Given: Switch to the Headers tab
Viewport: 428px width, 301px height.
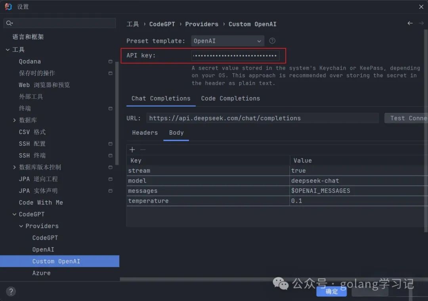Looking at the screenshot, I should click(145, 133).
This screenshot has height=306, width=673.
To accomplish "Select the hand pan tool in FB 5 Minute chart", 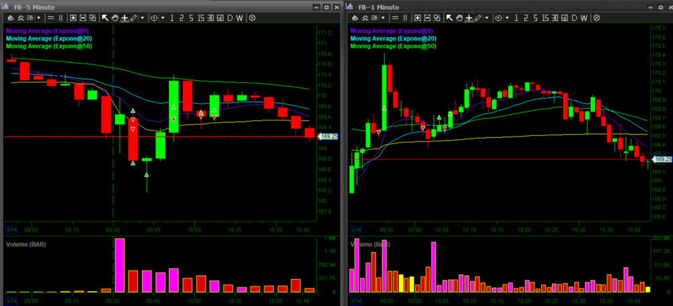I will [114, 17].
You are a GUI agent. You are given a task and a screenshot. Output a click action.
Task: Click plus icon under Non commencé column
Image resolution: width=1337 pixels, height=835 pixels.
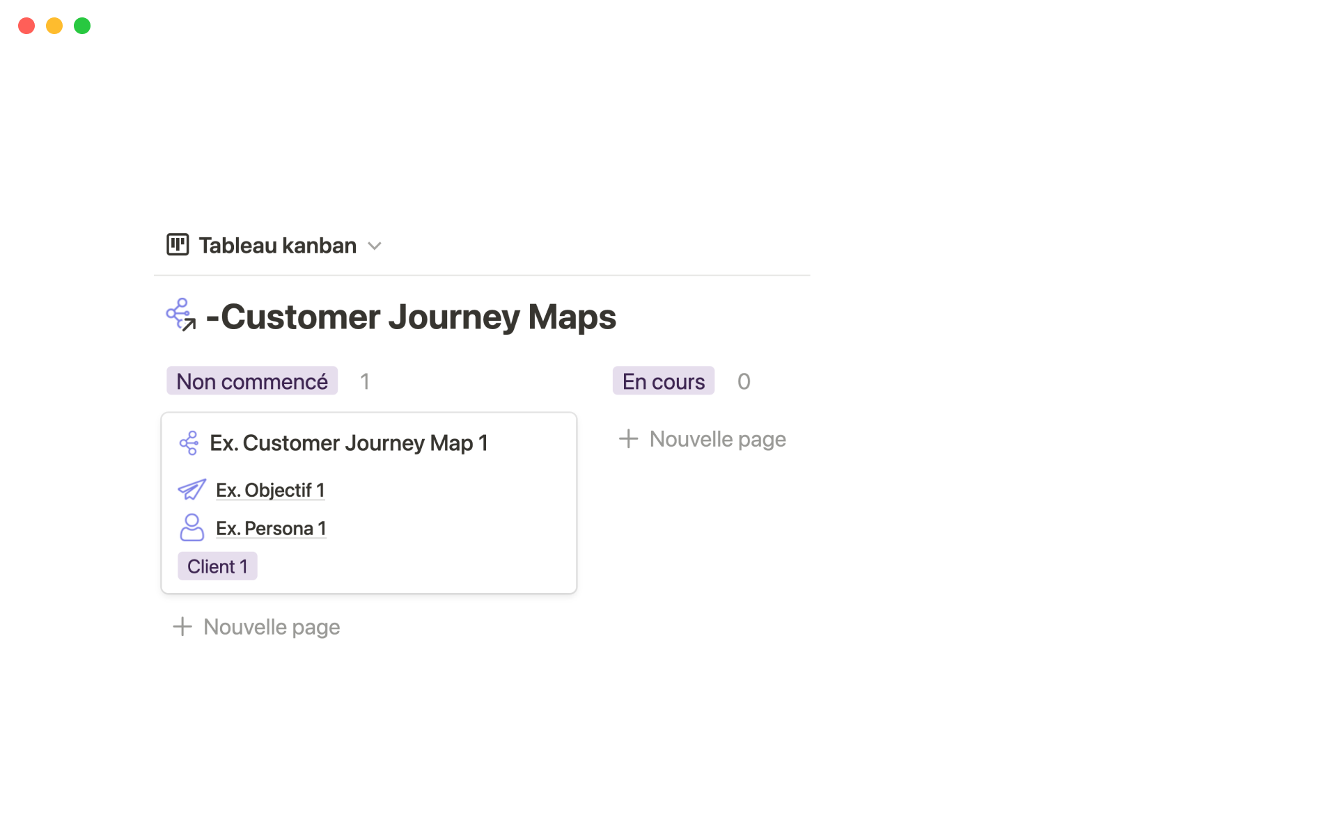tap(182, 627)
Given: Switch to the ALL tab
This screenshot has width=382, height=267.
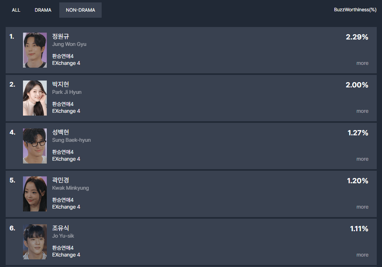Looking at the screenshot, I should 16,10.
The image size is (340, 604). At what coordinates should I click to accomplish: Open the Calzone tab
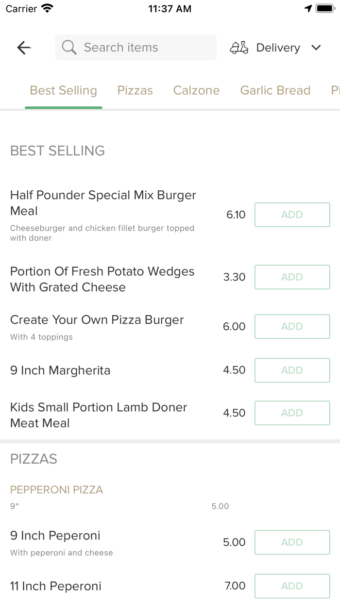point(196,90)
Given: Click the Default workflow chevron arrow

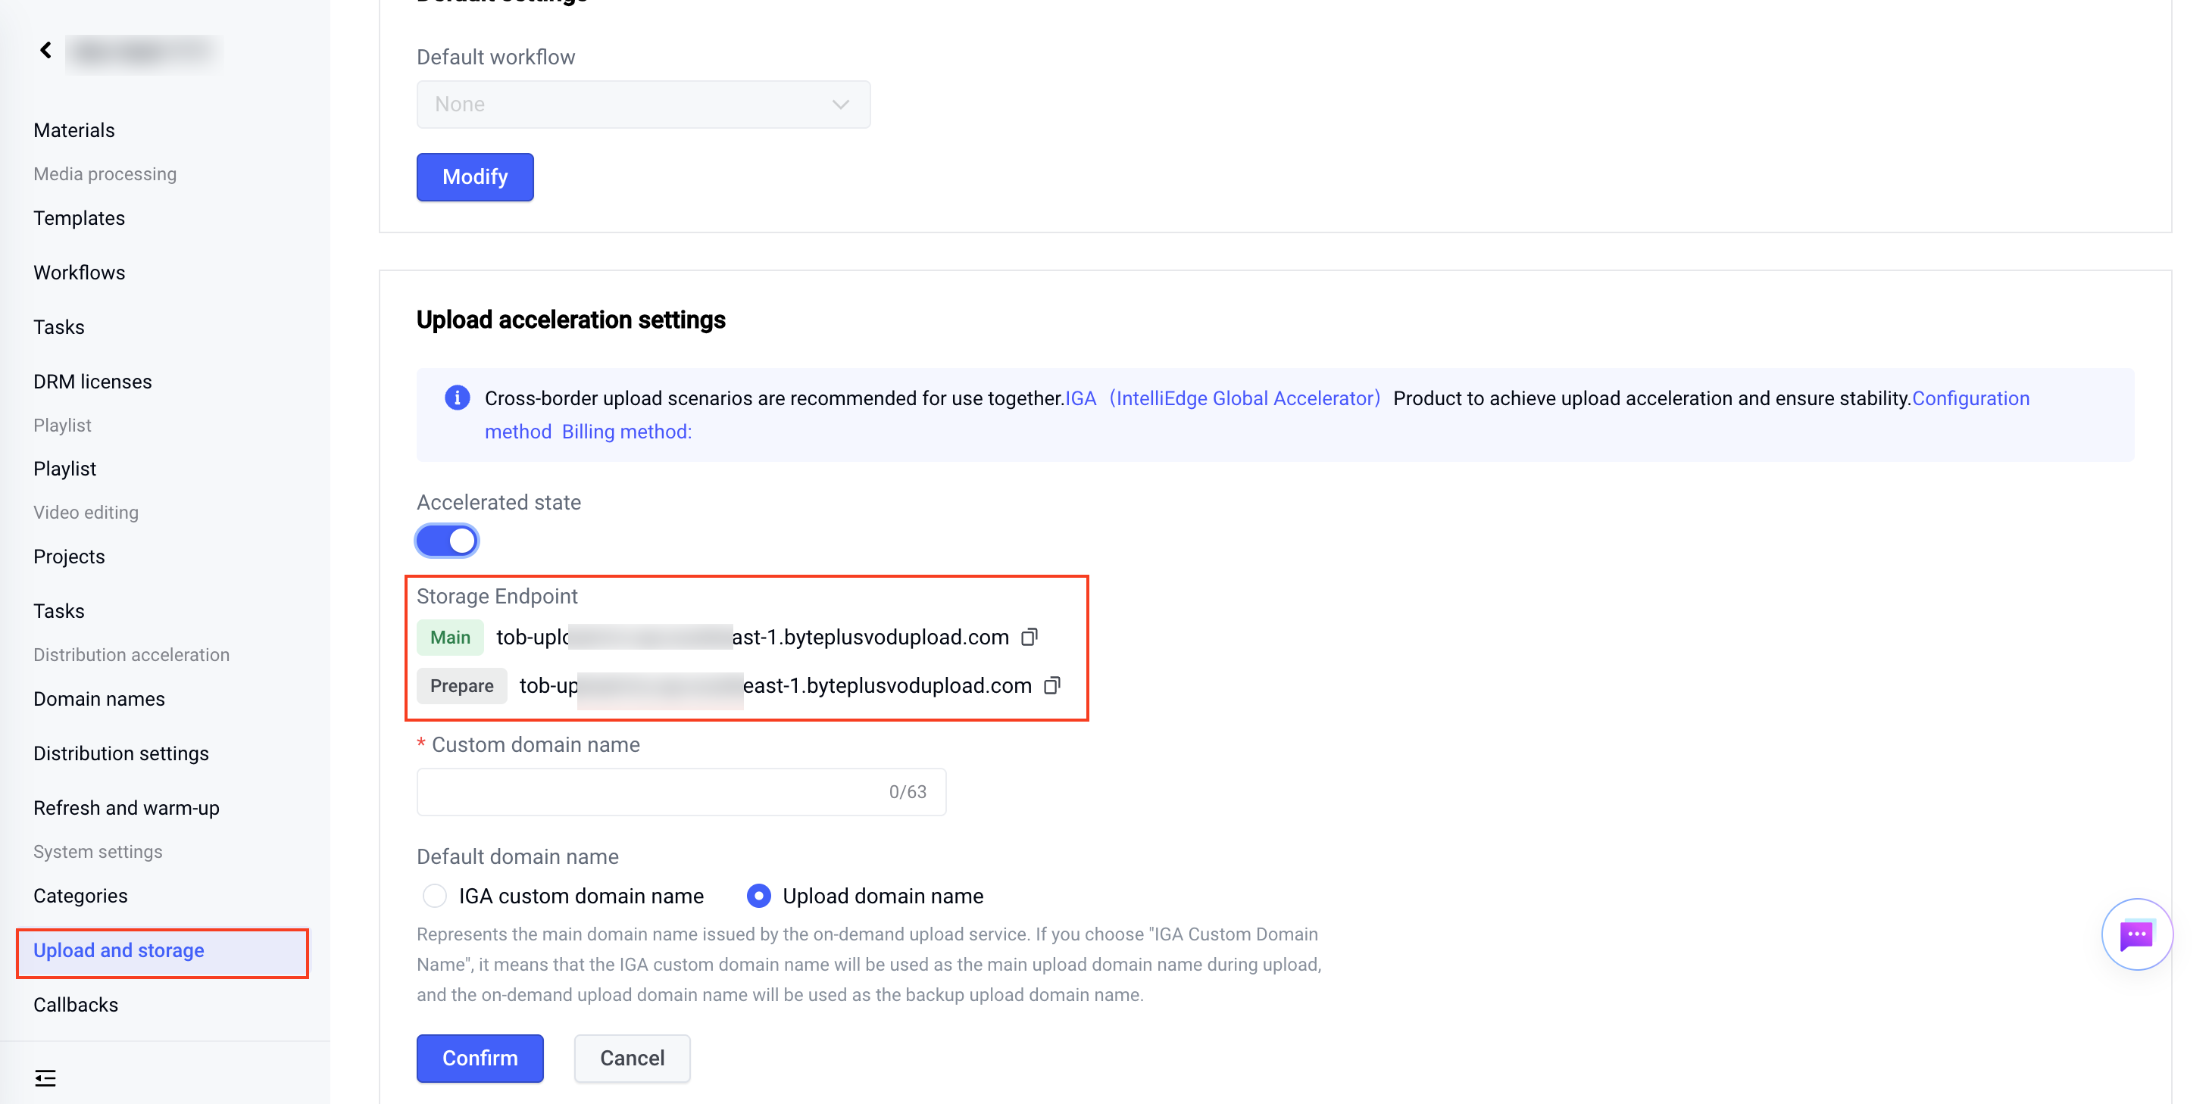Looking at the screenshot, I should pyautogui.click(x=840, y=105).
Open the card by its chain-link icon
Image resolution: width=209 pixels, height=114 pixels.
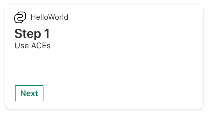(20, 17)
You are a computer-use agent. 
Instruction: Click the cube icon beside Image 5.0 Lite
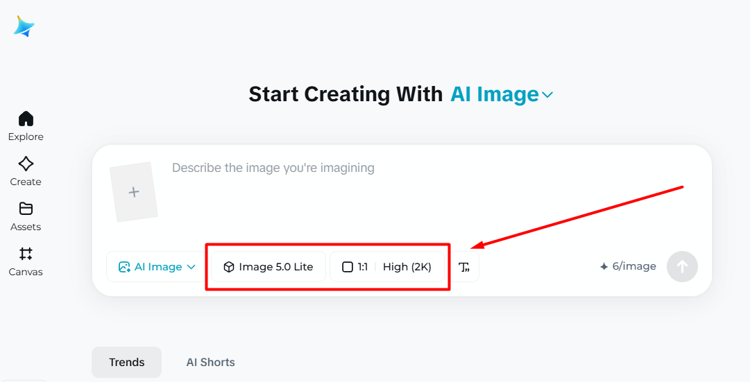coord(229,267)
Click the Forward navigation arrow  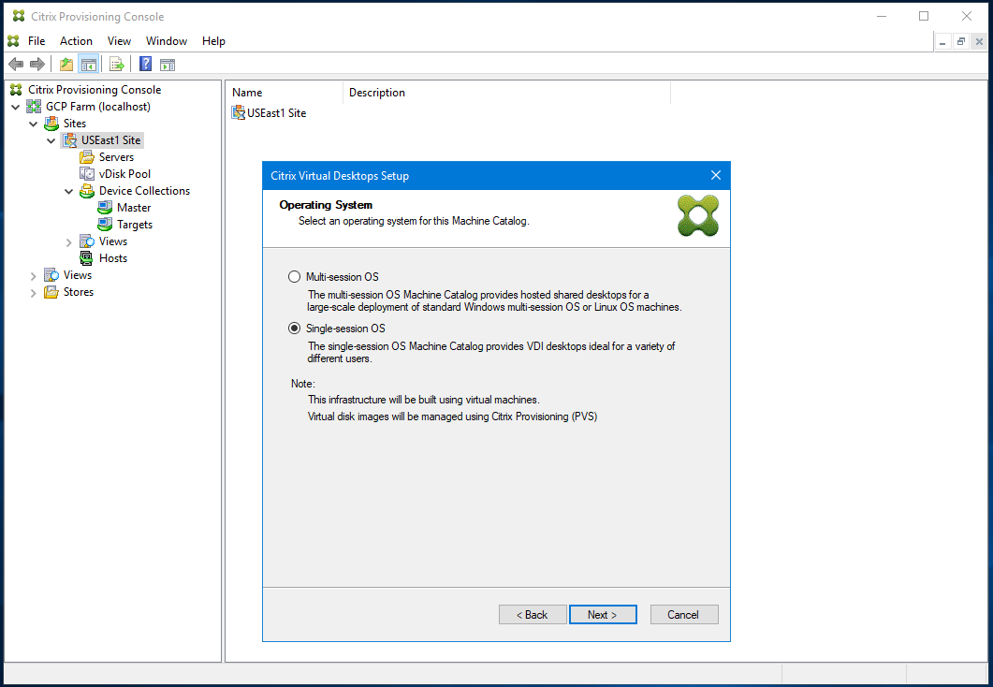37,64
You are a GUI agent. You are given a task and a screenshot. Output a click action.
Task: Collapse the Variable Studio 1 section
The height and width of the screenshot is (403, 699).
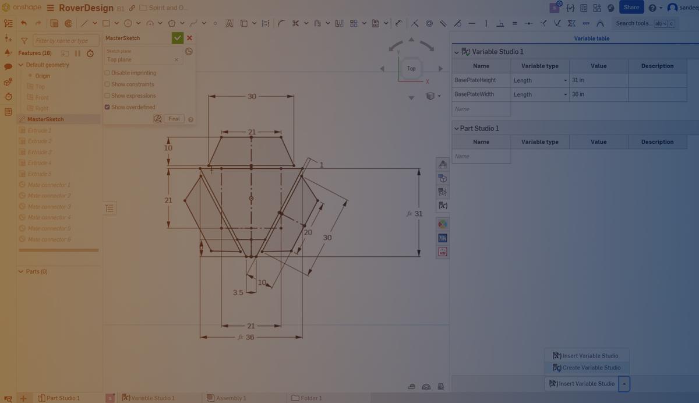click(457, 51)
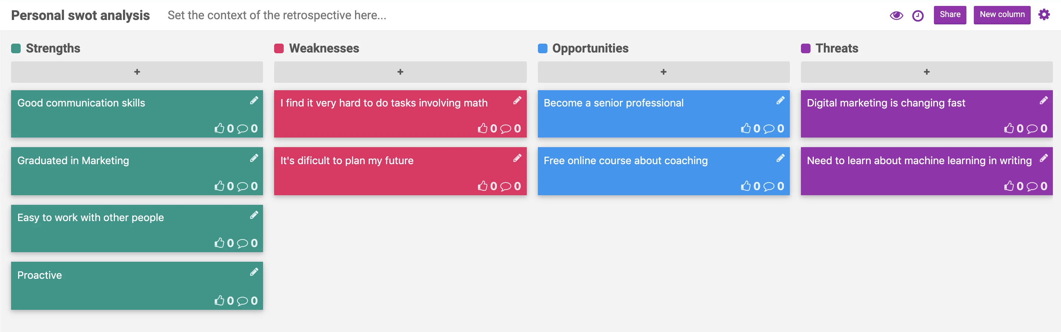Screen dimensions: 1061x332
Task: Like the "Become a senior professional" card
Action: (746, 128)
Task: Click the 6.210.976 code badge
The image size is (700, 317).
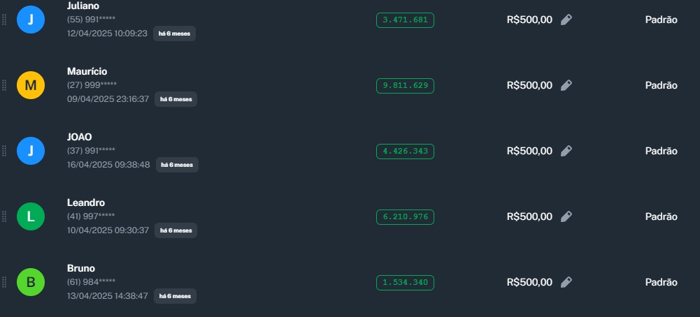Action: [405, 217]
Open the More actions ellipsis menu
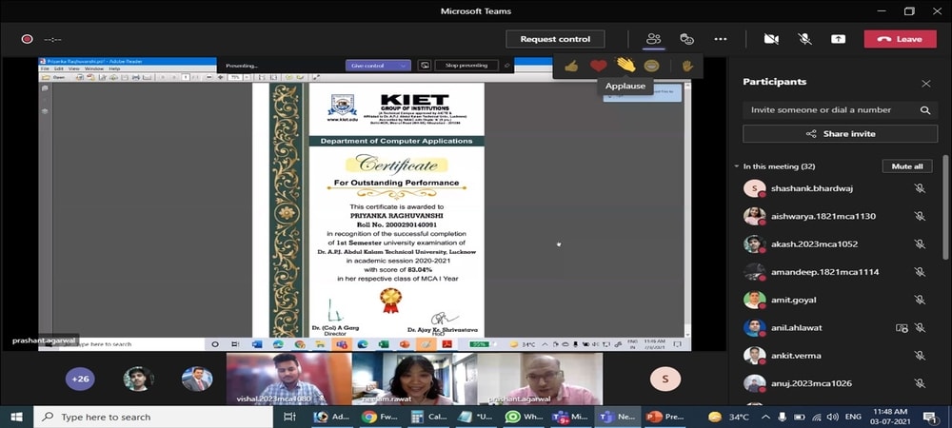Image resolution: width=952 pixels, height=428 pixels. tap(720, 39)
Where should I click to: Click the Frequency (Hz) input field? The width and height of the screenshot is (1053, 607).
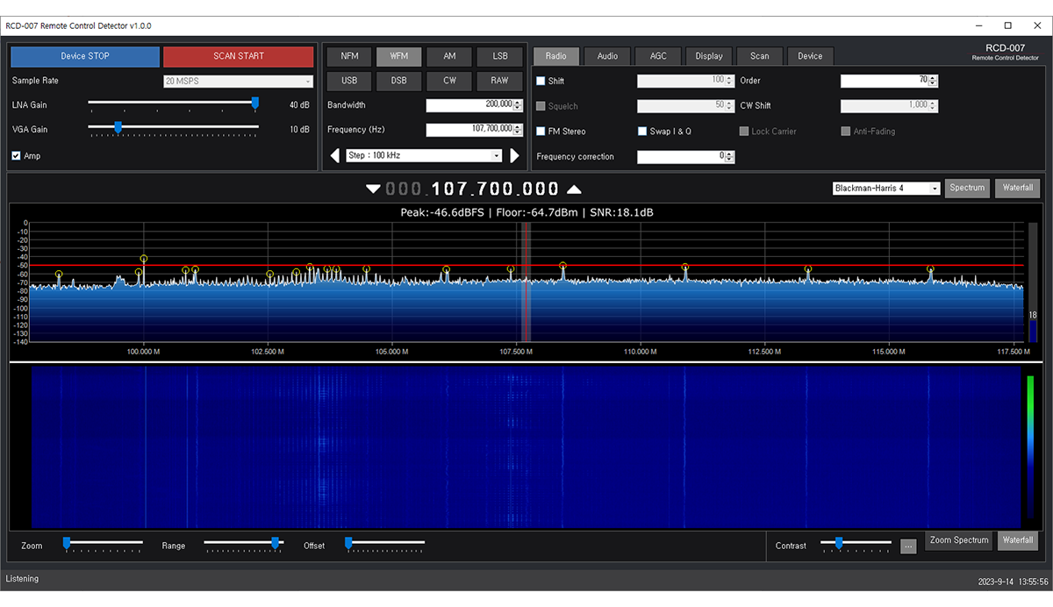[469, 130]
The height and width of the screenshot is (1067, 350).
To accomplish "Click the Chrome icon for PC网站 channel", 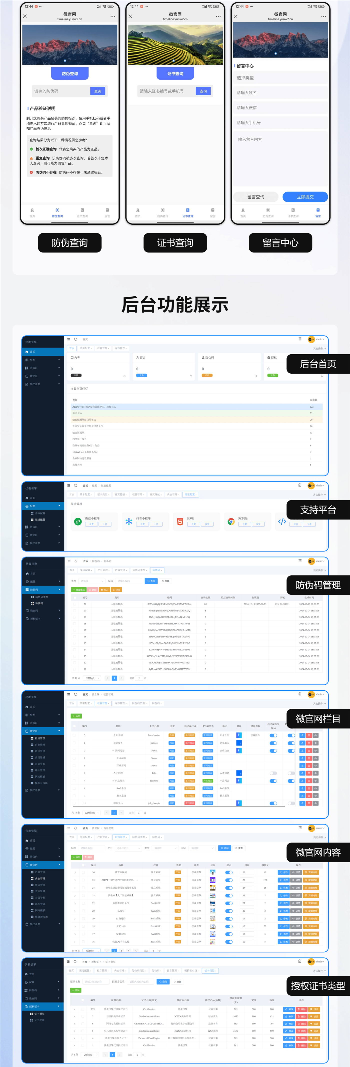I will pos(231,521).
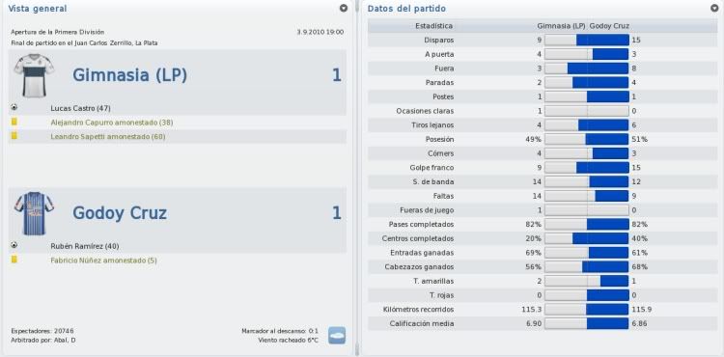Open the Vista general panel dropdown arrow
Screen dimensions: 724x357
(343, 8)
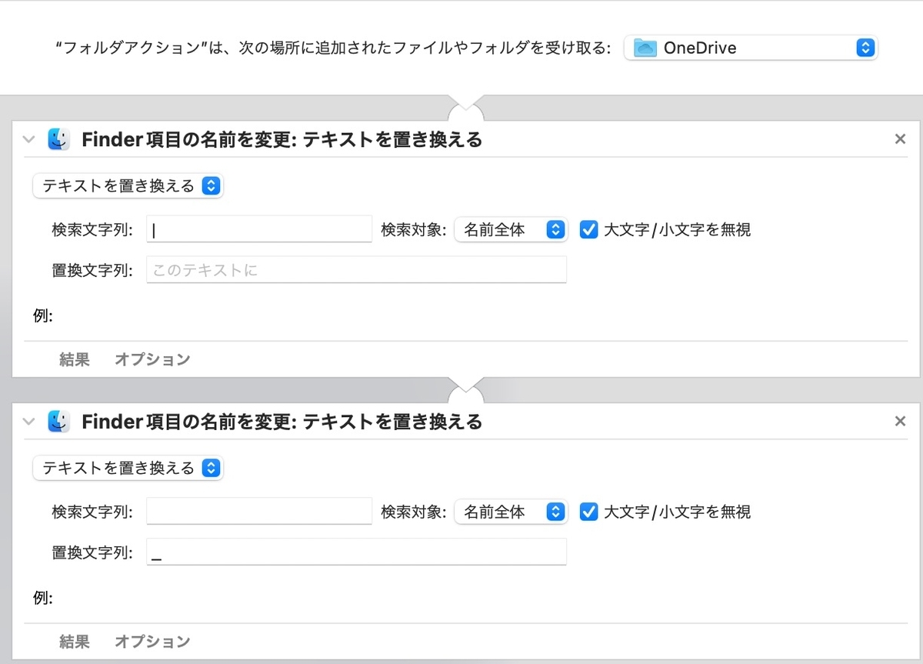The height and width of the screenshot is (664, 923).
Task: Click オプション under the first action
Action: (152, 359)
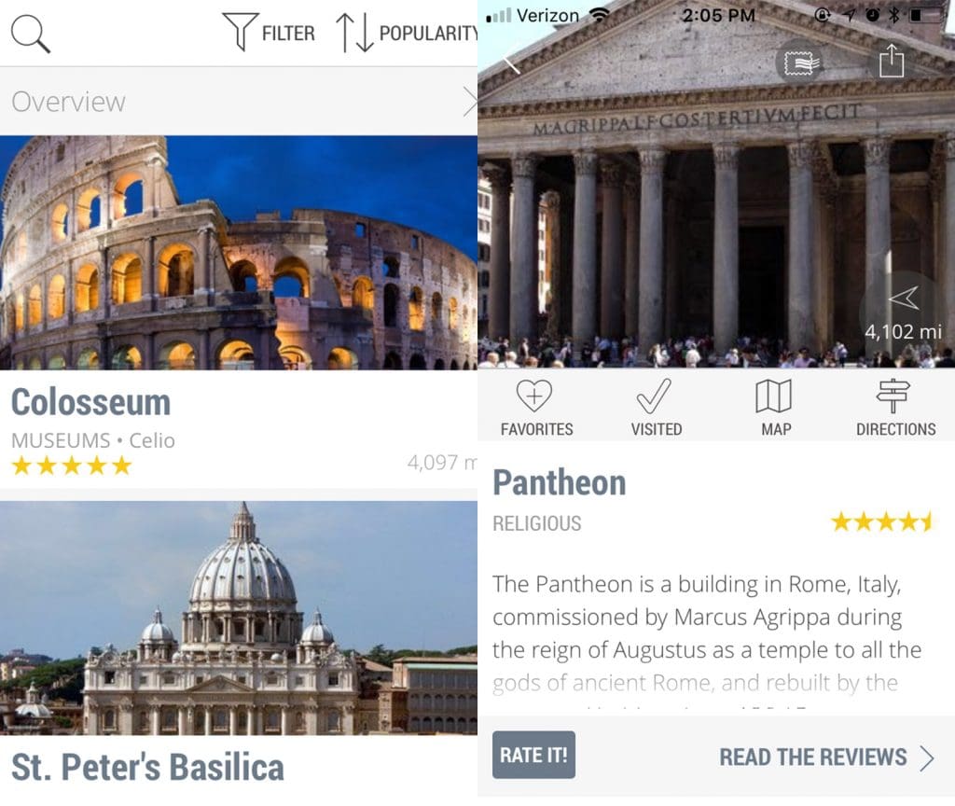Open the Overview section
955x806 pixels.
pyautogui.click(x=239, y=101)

_PROMPT:_ Filter the entries above and keep only the lines with the word "Switch".

_RESPONSE BELOW:_
Given: Switch to the Headers tab
Given: Switch to the ALL tab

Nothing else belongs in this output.